SEVAL UYSAL: Bir sakıncası yoksa söyler misiniz, sağlık sorununuz nedir?
SADIK EMRE ÇAPUTÇU: Rahatsızlığım tıp dilinde lenfoma olarak adlandırılıyor.

SEVAL UYSAL: Sanıyorum uzun zamandır bu hastalıkla mücadele ediyorsunuz?
SADIK EMRE ÇAPUTÇU: Yaklaşık üç seneyi geçti. Tıp çok gelişti, çok etkili ilaç tedavileri yapılıyor, ancak rahatsızlığı ciddiye almak lazım. Tedavi konusunda en ince ayrıntıya önem vermek ve dikkatli olmak gerekiyor. İnşallah sağlımıza kavuşacağız.
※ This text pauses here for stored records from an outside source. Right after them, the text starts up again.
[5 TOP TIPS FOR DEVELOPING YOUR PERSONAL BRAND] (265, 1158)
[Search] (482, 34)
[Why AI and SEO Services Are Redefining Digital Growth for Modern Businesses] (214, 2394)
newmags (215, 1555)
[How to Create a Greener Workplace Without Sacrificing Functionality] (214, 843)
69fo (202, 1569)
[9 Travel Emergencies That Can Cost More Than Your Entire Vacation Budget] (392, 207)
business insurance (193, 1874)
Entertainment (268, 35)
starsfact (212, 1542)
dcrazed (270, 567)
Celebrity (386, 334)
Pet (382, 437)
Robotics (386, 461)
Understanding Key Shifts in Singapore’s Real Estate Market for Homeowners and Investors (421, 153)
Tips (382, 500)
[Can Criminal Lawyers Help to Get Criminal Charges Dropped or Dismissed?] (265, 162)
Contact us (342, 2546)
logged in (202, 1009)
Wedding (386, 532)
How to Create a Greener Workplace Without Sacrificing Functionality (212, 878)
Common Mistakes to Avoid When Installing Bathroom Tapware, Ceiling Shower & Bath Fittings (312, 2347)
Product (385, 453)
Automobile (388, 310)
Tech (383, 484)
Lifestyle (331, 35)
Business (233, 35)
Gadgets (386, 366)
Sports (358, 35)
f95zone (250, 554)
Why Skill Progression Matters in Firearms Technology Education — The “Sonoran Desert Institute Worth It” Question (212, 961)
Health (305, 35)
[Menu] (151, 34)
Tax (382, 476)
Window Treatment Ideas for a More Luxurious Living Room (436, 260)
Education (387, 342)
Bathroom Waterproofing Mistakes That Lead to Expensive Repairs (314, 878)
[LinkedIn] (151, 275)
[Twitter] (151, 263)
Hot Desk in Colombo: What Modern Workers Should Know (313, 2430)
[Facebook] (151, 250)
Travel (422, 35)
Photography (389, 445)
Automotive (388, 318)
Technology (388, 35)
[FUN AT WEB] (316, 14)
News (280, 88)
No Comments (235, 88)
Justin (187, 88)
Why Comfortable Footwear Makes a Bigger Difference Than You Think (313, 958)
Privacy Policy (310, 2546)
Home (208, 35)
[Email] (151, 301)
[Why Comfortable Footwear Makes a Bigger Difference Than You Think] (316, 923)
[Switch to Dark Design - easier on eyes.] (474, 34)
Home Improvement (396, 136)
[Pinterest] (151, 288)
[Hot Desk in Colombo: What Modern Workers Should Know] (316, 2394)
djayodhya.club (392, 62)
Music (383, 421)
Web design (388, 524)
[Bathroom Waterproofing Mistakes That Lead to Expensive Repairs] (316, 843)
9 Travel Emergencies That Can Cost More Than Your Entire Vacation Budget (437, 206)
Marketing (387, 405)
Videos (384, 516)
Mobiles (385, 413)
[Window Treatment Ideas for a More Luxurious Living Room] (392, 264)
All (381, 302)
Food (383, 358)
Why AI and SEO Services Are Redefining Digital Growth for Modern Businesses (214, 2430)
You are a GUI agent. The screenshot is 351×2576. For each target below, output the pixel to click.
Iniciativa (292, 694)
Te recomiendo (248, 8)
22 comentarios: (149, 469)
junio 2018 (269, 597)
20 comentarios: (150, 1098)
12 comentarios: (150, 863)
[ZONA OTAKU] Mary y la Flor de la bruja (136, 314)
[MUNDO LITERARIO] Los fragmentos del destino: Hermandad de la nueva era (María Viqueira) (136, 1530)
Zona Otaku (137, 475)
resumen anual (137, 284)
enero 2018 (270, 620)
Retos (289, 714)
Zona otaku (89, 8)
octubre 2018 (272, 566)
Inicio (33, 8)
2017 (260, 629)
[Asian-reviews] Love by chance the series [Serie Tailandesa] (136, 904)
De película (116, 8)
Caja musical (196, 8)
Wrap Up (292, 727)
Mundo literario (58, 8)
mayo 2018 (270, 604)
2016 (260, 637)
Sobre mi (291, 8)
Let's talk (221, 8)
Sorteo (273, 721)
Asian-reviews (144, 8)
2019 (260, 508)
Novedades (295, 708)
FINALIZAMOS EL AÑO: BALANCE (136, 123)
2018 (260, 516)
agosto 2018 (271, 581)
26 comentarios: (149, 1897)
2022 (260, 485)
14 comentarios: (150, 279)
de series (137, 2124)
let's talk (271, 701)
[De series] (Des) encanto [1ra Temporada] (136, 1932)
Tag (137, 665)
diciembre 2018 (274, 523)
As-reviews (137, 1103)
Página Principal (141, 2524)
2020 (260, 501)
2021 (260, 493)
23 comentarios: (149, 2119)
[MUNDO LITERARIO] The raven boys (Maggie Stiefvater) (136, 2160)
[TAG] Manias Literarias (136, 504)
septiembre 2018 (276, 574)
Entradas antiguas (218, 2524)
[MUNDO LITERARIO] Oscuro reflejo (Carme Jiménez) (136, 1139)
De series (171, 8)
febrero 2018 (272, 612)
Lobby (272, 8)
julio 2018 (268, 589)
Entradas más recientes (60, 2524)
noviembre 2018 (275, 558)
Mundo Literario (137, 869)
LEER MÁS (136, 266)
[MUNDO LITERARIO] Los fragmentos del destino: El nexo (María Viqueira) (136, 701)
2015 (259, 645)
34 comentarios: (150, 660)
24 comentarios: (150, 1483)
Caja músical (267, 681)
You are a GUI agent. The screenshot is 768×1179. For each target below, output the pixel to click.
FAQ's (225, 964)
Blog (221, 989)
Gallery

VEDA EDERKEN, TOPLUMA OLAN GÖREVİMİ YERİNE GETİRİYORUM
SEVAL UYSAL: Neden sessiz sedasız gidiş değil de, bir basın toplantısıyla başkanlıktan ayrıldığını duyuruyorsunuz? Bu bize bir veda mı?
SADIK EMRE ÇAPUTÇU: Veda! Sonuçta görevi bıraktığım dönem olağanüstü bir dönem, sessiz sedasız gitmek olmaz. Başkanlığı bırakırken söyleyeceğimiz bir şey varsa bunu demeliyiz.

SEVAL UYSAL: Bir süredir söyleyeceklerinizi twitter ve facebook üzerinden paylaşıyordunuz sanırım. Bir tartışma platformu yarattınız ve iki örnek Tümsiad ve Müsiad başkanları üzerinden tartışmayı yürüttünüz. Neden?
SADIK EMRE ÇAPUTÇU: İnsanlar gerçek anlamda siyasi mesaj vermekten korkar oldu. Odalar ve dernekler “aman ilişmeliyim” “aman konuşmayalım” “ aman dertsiz başımıza bir iş almayalım” paranoyası oluştu. Ben her zaman oda ve dernek başkanlarının siyaset yapabileceğini söyledim. Çünkü siyaset hayatı, ekonomiyi, bizi yönetiyor. Ben niye yorum yapmamayım? “Konuşuruz kusura bakma” deme hakkımız oluyor. Bu nedenle MÜSİAD ve TÜMSİAD başkanlarının siyasete girmesini yadırgamadım aksine bana “siyasal konuşma, derneği siyasete sokma, görüş belirtme” diyenlere de güzel bir cevap oldu. Adam siyasete girmiş iyi etmiş, Allah yolunu açık etsin. Bu sadece iktidar kanadından değil, kendini muhalif olarak görenlerde de bu normal karşılanmalı. “Ben daha iyi yönetirim” diye ortaya çıkıyorsa alkışlanmalı.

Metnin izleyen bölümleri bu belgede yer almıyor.